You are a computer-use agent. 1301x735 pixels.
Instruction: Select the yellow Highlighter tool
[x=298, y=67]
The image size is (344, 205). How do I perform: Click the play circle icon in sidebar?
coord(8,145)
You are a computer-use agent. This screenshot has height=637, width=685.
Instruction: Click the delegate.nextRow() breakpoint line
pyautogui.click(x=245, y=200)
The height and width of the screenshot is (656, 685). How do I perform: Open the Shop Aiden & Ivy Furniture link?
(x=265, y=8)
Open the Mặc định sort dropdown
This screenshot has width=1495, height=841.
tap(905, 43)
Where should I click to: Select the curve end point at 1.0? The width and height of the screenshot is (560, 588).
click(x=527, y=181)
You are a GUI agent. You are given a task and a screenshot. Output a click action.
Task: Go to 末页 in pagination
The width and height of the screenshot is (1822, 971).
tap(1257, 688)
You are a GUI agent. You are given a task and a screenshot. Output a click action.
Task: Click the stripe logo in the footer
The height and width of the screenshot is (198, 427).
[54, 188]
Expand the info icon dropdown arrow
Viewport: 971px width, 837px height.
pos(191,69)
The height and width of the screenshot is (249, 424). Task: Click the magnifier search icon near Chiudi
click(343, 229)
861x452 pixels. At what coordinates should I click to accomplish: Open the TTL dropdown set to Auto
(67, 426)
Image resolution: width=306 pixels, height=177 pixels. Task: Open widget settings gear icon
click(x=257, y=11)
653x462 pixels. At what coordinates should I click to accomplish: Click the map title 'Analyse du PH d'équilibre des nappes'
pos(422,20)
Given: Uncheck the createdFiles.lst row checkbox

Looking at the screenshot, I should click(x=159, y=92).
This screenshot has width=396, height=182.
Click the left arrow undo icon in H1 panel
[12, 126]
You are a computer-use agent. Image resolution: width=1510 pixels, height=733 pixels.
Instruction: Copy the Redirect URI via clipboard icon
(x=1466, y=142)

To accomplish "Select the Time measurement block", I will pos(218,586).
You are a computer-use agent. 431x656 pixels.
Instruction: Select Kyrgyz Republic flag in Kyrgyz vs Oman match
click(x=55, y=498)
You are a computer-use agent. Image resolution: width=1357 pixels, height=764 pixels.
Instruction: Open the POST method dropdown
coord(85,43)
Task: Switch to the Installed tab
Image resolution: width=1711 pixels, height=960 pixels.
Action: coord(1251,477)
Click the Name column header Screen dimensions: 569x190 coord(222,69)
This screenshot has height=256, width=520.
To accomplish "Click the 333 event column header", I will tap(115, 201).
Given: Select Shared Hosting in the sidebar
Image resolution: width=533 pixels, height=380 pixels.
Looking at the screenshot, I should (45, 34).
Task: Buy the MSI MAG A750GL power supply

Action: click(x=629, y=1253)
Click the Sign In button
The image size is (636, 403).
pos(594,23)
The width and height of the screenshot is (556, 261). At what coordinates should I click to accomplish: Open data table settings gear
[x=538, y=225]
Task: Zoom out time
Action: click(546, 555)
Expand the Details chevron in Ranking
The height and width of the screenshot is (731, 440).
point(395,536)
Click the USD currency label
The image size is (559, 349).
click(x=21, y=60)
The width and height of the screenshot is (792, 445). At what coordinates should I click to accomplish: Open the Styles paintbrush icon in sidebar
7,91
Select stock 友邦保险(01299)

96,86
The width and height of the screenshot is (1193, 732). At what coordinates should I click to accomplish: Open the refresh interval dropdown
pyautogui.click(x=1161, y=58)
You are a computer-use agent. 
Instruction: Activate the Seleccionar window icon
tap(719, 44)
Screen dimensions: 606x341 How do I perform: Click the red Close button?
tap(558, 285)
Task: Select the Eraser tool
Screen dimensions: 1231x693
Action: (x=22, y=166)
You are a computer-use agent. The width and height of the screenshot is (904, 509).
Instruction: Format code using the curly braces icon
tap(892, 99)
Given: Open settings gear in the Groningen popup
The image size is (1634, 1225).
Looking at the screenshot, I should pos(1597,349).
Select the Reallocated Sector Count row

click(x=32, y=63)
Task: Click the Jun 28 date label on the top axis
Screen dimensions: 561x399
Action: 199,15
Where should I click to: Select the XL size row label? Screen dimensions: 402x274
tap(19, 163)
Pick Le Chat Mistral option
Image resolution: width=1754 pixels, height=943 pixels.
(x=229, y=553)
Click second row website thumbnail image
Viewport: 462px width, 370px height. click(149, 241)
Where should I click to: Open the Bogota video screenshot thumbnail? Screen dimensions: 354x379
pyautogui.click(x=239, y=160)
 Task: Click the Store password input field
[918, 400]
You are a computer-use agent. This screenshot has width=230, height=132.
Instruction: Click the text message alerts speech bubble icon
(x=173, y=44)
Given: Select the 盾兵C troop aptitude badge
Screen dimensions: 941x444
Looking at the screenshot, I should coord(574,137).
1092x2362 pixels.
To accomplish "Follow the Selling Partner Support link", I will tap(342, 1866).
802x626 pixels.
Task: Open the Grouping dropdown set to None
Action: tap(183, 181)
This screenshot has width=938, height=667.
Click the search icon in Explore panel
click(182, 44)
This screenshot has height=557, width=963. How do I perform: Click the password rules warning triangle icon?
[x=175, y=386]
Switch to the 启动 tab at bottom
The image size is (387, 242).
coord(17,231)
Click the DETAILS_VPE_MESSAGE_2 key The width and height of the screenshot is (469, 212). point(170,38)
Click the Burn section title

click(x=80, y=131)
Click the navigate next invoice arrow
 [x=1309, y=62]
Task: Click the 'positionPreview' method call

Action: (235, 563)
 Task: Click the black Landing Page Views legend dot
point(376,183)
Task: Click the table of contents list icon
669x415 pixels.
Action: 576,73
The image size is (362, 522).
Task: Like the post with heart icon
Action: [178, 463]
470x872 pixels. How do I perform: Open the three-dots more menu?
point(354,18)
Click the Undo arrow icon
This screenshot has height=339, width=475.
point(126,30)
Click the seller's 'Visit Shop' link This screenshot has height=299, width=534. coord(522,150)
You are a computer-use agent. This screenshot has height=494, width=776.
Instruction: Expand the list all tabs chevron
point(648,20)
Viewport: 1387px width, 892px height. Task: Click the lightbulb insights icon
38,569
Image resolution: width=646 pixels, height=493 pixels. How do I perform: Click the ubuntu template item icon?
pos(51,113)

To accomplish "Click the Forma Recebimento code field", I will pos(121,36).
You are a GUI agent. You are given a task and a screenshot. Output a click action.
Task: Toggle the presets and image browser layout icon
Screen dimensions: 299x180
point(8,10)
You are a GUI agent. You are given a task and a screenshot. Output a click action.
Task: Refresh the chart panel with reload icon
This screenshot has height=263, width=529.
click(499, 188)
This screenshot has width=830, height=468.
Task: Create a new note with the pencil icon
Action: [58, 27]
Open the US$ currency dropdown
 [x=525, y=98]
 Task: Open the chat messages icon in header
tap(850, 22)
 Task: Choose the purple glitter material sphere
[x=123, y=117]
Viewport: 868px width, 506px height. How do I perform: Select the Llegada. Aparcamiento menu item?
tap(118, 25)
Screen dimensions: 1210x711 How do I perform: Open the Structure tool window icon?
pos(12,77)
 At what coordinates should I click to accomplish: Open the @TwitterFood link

EXERCISE REQUIREMENTS -> Write out every line of the records above as a JSON list of strings, one string per line, leaving out the blank lines.

WRITTEN RESPONSE ->
[
  "You are a computer-use agent. 1301x735 pixels.",
  "Instruction: Select the yellow Highlighter tool",
  "[x=298, y=67]",
  "The image size is (344, 205). How do I perform: Click the play circle icon in sidebar?",
  "coord(8,145)",
  "You are a computer-use agent. This screenshot has height=637, width=685.",
  "Instruction: Click the delegate.nextRow() breakpoint line",
  "pyautogui.click(x=245, y=200)",
  "The height and width of the screenshot is (656, 685). How do I perform: Open the Shop Aiden & Ivy Furniture link?",
  "(x=265, y=8)",
  "Open the Mặc định sort dropdown",
  "This screenshot has width=1495, height=841.",
  "tap(905, 43)",
  "Where should I click to: Select the curve end point at 1.0? The width and height of the screenshot is (560, 588).",
  "click(x=527, y=181)",
  "You are a GUI agent. You are given a task and a screenshot. Output a click action.",
  "Task: Go to 末页 in pagination",
  "The width and height of the screenshot is (1822, 971).",
  "tap(1257, 688)",
  "You are a GUI agent. You are given a task and a screenshot. Output a click action.",
  "Task: Click the stripe logo in the footer",
  "The height and width of the screenshot is (198, 427).",
  "[54, 188]",
  "Expand the info icon dropdown arrow",
  "Viewport: 971px width, 837px height.",
  "pos(191,69)",
  "The height and width of the screenshot is (249, 424). Task: Click the magnifier search icon near Chiudi",
  "click(343, 229)",
  "861x452 pixels. At what coordinates should I click to accomplish: Open the TTL dropdown set to Auto",
  "(67, 426)",
  "Image resolution: width=306 pixels, height=177 pixels. Task: Open widget settings gear icon",
  "click(x=257, y=11)",
  "653x462 pixels. At what coordinates should I click to accomplish: Click the map title 'Analyse du PH d'équilibre des nappes'",
  "pos(422,20)",
  "Given: Uncheck the createdFiles.lst row checkbox",
  "Looking at the screenshot, I should click(x=159, y=92).",
  "This screenshot has width=396, height=182.",
  "Click the left arrow undo icon in H1 panel",
  "[12, 126]",
  "You are a computer-use agent. Image resolution: width=1510 pixels, height=733 pixels.",
  "Instruction: Copy the Redirect URI via clipboard icon",
  "(x=1466, y=142)",
  "To accomplish \"Select the Time measurement block\", I will pos(218,586).",
  "You are a computer-use agent. 431x656 pixels.",
  "Instruction: Select Kyrgyz Republic flag in Kyrgyz vs Oman match",
  "click(x=55, y=498)",
  "You are a computer-use agent. Image resolution: width=1357 pixels, height=764 pixels.",
  "Instruction: Open the POST method dropdown",
  "coord(85,43)",
  "Task: Switch to the Installed tab",
  "Image resolution: width=1711 pixels, height=960 pixels.",
  "Action: coord(1251,477)",
  "Click the Name column header Screen dimensions: 569x190 coord(222,69)",
  "This screenshot has height=256, width=520.",
  "To accomplish \"Click the 333 event column header\", I will tap(115, 201).",
  "Given: Select Shared Hosting in the sidebar",
  "Image resolution: width=533 pixels, height=380 pixels.",
  "Looking at the screenshot, I should (45, 34).",
  "Task: Buy the MSI MAG A750GL power supply",
  "Action: click(x=629, y=1253)",
  "Click the Sign In button",
  "The image size is (636, 403).",
  "pos(594,23)",
  "The width and height of the screenshot is (556, 261). At what coordinates should I click to accomplish: Open data table settings gear",
  "[x=538, y=225]",
  "Task: Zoom out time",
  "Action: click(546, 555)",
  "Expand the Details chevron in Ranking",
  "The height and width of the screenshot is (731, 440).",
  "point(395,536)",
  "Click the USD currency label",
  "The image size is (559, 349).",
  "click(x=21, y=60)",
  "The width and height of the screenshot is (792, 445). At what coordinates should I click to accomplish: Open the Styles paintbrush icon in sidebar",
  "7,91",
  "Select stock 友邦保险(01299)",
  "96,86",
  "The width and height of the screenshot is (1193, 732). At what coordinates should I click to accomplish: Open the refresh interval dropdown",
  "pyautogui.click(x=1161, y=58)",
  "You are a computer-use agent. ",
  "Instruction: Activate the Seleccionar window icon",
  "tap(719, 44)",
  "Screen dimensions: 606x341 How do I perform: Click the red Close button?",
  "tap(558, 285)",
  "Task: Select the Eraser tool",
  "Screen dimensions: 1231x693",
  "Action: (x=22, y=166)",
  "You are a computer-use agent. The width and height of the screenshot is (904, 509).",
  "Instruction: Format code using the curly braces icon",
  "tap(892, 99)",
  "Given: Open settings gear in the Groningen popup",
  "The image size is (1634, 1225).",
  "Looking at the screenshot, I should pos(1597,349).",
  "Select the Reallocated Sector Count row",
  "click(x=32, y=63)",
  "Task: Click the Jun 28 date label on the top axis",
  "Screen dimensions: 561x399",
  "Action: 199,15",
  "Where should I click to: Select the XL size row label? Screen dimensions: 402x274",
  "tap(19, 163)",
  "Pick Le Chat Mistral option",
  "Image resolution: width=1754 pixels, height=943 pixels.",
  "(x=229, y=553)",
  "Click second row website thumbnail image",
  "Viewport: 462px width, 370px height. click(149, 241)",
  "Where should I click to: Open the Bogota video screenshot thumbnail? Screen dimensions: 354x379",
  "pyautogui.click(x=239, y=160)",
  " Task: Click the Store password input field",
  "[918, 400]",
  "You are a computer-use agent. This screenshot has width=230, height=132.",
  "Instruction: Click the text message alerts speech bubble icon",
  "(x=173, y=44)",
  "Given: Select the 盾兵C troop aptitude badge",
  "Screen dimensions: 941x444",
  "Looking at the screenshot, I should coord(574,137).",
  "1092x2362 pixels.",
  "To accomplish \"Follow the Selling Partner Support link\", I will tap(342, 1866).",
  "802x626 pixels.",
  "Task: Open the Grouping dropdown set to None",
  "Action: tap(183, 181)",
  "This screenshot has width=938, height=667.",
  "Click the search icon in Explore panel",
  "click(182, 44)",
  "This screenshot has height=557, width=963. How do I perform: Click the password rules warning triangle icon?",
  "[x=175, y=386]",
  "Switch to the 启动 tab at bottom",
  "The image size is (387, 242).",
  "coord(17,231)",
  "Click the DETAILS_VPE_MESSAGE_2 key The width and height of the screenshot is (469, 212). point(170,38)",
  "Click the Burn section title",
  "click(x=80, y=131)",
  "Click the navigate next invoice arrow",
  " [x=1309, y=62]",
  "Task: Click the 'positionPreview' method call",
  "Action: (235, 563)",
  " Task: Click the black Landing Page Views legend dot",
  "point(376,183)",
  "Task: Click the table of contents list icon",
  "669x415 pixels.",
  "Action: 576,73",
  "The image size is (362, 522).",
  "Task: Like the post with heart icon",
  "Action: [178, 463]",
  "470x872 pixels. How do I perform: Open the three-dots more menu?",
  "point(354,18)",
  "Click the Undo arrow icon",
  "This screenshot has height=339, width=475.",
  "point(126,30)",
  "Click the seller's 'Visit Shop' link This screenshot has height=299, width=534. coord(522,150)",
  "You are a computer-use agent. This screenshot has height=494, width=776.",
  "Instruction: Expand the list all tabs chevron",
  "point(648,20)",
  "Viewport: 1387px width, 892px height. Task: Click the lightbulb insights icon",
  "38,569",
  "Image resolution: width=646 pixels, height=493 pixels. How do I perform: Click the ubuntu template item icon?",
  "pos(51,113)",
  "To accomplish \"Click the Forma Recebimento code field\", I will pos(121,36).",
  "You are a GUI agent. You are given a task and a screenshot. Output a click action.",
  "Task: Toggle the presets and image browser layout icon",
  "Screen dimensions: 299x180",
  "point(8,10)",
  "You are a GUI agent. You are given a task and a screenshot. Output a click action.",
  "Task: Refresh the chart panel with reload icon",
  "This screenshot has height=263, width=529.",
  "click(499, 188)",
  "This screenshot has width=830, height=468.",
  "Task: Create a new note with the pencil icon",
  "Action: [58, 27]",
  "Open the US$ currency dropdown",
  " [x=525, y=98]",
  " Task: Open the chat messages icon in header",
  "tap(850, 22)",
  " Task: Choose the purple glitter material sphere",
  "[x=123, y=117]",
  "Viewport: 868px width, 506px height. How do I perform: Select the Llegada. Aparcamiento menu item?",
  "tap(118, 25)",
  "Screen dimensions: 1210x711 How do I perform: Open the Structure tool window icon?",
  "pos(12,77)",
  " At what coordinates should I click to accomplish: Open the @TwitterFood link"
]